Required work.
1. Can you repeat the passage on smell and memory, starting with "Each of these" and going on through "could injure us.", renaming "limbic system" as "limbic network"?
2. Could you take the passage on smell and memory further from where it stops?

Physiologically, odor and memory are linked anatomically and functionally. Once fragrance enters the nose, the odor is perceived through three major initial brain pathways, (1) the prefrontal cortex, (2) the temporal cortex and (3) olfactory pathways leading to the hypothalamus. You can think of your hypothalamus as your personal "mind/body laboratory." It takes thought and emotional impulses from the storage banks in your brain and transforms them into the chemicals you need for response. The chemicals that are thus formed determine our perceptions. This is the only place on the body where the central nervous system is directly exposed to the environment. Our other nerves or senses must travel through our sensory path of neurons and spinal cord before reaching the brain. So far, scientists have not been able to determine any microscopic distinctions in the smell receptors. So, no one knows how smells can be differentiated.
Each of these systems contributes to the general functional anatomical brain region called the limbic system. It is this general limbic system which is intimately involved with memory. Indeed, 80% of the brain is called the paleocortex or "old cortex" whose major function in the primitive and modern world is to perceive odors in order for us to (1) seek and find food, (2) seek and find an appropriate mate and (3) stay out of trouble by avoiding enemies who smell different and who could injure us.

Stored data entries:
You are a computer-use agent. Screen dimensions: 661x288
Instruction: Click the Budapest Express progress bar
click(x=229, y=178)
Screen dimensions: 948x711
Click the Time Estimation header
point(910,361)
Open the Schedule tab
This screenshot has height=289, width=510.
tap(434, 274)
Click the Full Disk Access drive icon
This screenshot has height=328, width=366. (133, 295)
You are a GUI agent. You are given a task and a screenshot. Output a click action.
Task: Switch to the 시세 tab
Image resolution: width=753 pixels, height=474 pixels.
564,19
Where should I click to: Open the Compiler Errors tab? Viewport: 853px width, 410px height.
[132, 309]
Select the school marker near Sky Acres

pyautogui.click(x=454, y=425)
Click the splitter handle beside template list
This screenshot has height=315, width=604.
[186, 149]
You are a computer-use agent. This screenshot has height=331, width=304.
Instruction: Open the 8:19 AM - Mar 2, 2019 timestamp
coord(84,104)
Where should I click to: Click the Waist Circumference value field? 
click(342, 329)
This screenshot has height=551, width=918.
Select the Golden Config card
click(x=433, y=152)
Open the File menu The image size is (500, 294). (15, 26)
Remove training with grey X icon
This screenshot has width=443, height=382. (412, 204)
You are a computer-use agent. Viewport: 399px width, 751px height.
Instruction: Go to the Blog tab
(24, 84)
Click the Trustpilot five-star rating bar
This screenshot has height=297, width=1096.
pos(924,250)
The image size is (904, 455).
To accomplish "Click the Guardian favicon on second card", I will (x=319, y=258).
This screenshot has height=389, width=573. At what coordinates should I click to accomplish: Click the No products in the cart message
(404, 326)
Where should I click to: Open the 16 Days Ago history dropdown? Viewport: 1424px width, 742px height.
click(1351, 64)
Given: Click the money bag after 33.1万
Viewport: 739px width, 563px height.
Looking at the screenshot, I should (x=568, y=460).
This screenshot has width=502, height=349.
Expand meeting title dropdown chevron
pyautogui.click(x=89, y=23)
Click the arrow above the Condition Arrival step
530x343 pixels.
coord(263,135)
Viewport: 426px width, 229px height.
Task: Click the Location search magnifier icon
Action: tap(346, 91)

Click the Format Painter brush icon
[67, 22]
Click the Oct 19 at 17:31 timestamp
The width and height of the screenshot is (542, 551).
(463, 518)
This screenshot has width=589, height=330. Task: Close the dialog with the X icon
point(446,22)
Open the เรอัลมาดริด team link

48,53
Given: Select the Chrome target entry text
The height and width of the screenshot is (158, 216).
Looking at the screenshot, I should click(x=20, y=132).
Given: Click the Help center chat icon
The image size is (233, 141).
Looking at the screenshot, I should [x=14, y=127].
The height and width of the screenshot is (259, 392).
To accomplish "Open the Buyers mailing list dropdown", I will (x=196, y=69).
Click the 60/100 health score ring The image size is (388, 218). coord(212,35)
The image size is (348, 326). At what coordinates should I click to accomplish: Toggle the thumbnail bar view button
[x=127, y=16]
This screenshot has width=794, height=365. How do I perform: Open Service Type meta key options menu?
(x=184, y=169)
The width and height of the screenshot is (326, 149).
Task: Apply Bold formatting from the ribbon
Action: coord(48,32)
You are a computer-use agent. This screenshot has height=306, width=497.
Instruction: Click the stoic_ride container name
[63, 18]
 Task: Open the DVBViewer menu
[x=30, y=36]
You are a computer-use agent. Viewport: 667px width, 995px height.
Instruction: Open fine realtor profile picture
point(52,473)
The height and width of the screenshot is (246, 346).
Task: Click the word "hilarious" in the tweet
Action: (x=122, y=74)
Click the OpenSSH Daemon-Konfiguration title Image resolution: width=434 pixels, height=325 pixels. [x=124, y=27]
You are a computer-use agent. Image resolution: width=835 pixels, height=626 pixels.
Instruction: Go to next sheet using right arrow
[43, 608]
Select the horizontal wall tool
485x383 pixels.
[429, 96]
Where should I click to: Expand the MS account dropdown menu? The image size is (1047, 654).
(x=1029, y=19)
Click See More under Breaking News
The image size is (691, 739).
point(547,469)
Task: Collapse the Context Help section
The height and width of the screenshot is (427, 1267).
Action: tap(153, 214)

Expected results.
1.
Each of these systems contributes to the general functional anatomical brain region called the limbic network. It is this general limbic network which is intimately involved with memory. Indeed, 80% of the brain is called the paleocortex or "old cortex" whose major function in the primitive and modern world is to perceive odors in order for us to (1) seek and find food, (2) seek and find an appropriate mate and (3) stay out of trouble by avoiding enemies who smell different and who could injure us.

2.
By using our aroma sense which could assist in performance of these three important activities we can expend the least amount of energy, conserve our precious endogenous resources and survive in a hostile world environment. However, in order to accomplish these tasks and survive successfully our brains have to "remember" the character of these odors, since if they were forgotten, each of these critical functions could not be performed successfully.
Some believe that the 'sixth sense' that often keeps us out of trouble may have a lot to do with smell. The ability to smell varies widely among people. Some have a talent for smells, while the capacity to smell in others is relatively dull. Neither end of the spectrum is regarded as a disorder, but rather a genetic trait.
My favorite theory on the human sense of smell was introduced by Luca Turin, that the smell of substances is based upon the frequencies of vibration of their molecules. If you have further interest, I strongly recommend you read Chandler Burr's very engaging The Emperor of Scent: A True Story of Perfume and Obsession, a biography of Luca Turin.